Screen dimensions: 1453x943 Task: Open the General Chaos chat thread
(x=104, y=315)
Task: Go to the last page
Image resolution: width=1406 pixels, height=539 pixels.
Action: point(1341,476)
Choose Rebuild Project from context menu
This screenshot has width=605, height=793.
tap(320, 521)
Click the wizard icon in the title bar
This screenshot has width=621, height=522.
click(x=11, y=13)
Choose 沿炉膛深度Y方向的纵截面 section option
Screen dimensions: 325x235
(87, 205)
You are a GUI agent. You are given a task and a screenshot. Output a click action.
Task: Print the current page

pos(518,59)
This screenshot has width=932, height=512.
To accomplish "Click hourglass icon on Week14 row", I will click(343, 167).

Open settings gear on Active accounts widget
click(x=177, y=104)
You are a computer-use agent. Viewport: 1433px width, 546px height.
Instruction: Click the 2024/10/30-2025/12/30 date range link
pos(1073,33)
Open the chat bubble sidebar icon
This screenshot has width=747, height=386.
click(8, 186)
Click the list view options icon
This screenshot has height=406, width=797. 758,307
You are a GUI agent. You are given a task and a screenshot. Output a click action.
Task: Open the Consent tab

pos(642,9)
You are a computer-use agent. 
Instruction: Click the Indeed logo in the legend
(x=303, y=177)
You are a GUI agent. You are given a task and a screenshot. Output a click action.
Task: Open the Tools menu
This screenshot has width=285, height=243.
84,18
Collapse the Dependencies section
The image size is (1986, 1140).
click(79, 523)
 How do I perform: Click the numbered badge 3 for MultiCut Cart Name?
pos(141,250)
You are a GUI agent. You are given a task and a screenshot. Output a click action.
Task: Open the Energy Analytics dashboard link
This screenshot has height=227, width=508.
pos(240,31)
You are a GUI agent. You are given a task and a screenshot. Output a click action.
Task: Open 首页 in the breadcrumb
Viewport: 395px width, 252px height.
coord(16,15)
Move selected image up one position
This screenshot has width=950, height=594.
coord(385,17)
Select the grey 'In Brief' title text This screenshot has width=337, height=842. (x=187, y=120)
────
Instruction
Rewrite the rows above as a numbered list, omitting any blank lines.

Expected answer
1. Screen dimensions: 1453x943 Task: Open the General Chaos chat thread
2. (x=104, y=315)
3. Task: Go to the last page
4. Image resolution: width=1406 pixels, height=539 pixels.
5. Action: point(1341,476)
6. Choose Rebuild Project from context menu
7. This screenshot has width=605, height=793.
8. tap(320, 521)
9. Click the wizard icon in the title bar
10. This screenshot has width=621, height=522.
11. click(x=11, y=13)
12. Choose 沿炉膛深度Y方向的纵截面 section option
13. Screen dimensions: 325x235
14. (87, 205)
15. You are a GUI agent. You are given a task and a screenshot. Output a click action.
16. Task: Print the current page
17. pos(518,59)
18. This screenshot has width=932, height=512.
19. To accomplish "Click hourglass icon on Week14 row", I will click(343, 167).
20. Open settings gear on Active accounts widget
21. click(x=177, y=104)
22. You are a computer-use agent. Viewport: 1433px width, 546px height.
23. Instruction: Click the 2024/10/30-2025/12/30 date range link
24. pos(1073,33)
25. Open the chat bubble sidebar icon
26. This screenshot has width=747, height=386.
27. click(8, 186)
28. Click the list view options icon
29. This screenshot has height=406, width=797. 758,307
30. You are a GUI agent. You are given a task and a screenshot. Output a click action.
31. Task: Open the Consent tab
32. pos(642,9)
33. You are a computer-use agent. 
34. Instruction: Click the Indeed logo in the legend
35. (x=303, y=177)
36. You are a GUI agent. You are given a task and a screenshot. Output a click action.
37. Task: Open the Tools menu
38. This screenshot has width=285, height=243.
39. 84,18
40. Collapse the Dependencies section
41. The image size is (1986, 1140).
42. click(79, 523)
43.  How do I perform: Click the numbered badge 3 for MultiCut Cart Name?
44. pos(141,250)
45. You are a GUI agent. You are given a task and a screenshot. Output a click action.
46. Task: Open the Energy Analytics dashboard link
47. This screenshot has height=227, width=508.
48. pos(240,31)
49. You are a GUI agent. You are given a task and a screenshot. Output a click action.
50. Task: Open 首页 in the breadcrumb
51. Viewport: 395px width, 252px height.
52. coord(16,15)
53. Move selected image up one position
54. This screenshot has width=950, height=594.
55. coord(385,17)
56. Select the grey 'In Brief' title text This screenshot has width=337, height=842. (x=187, y=120)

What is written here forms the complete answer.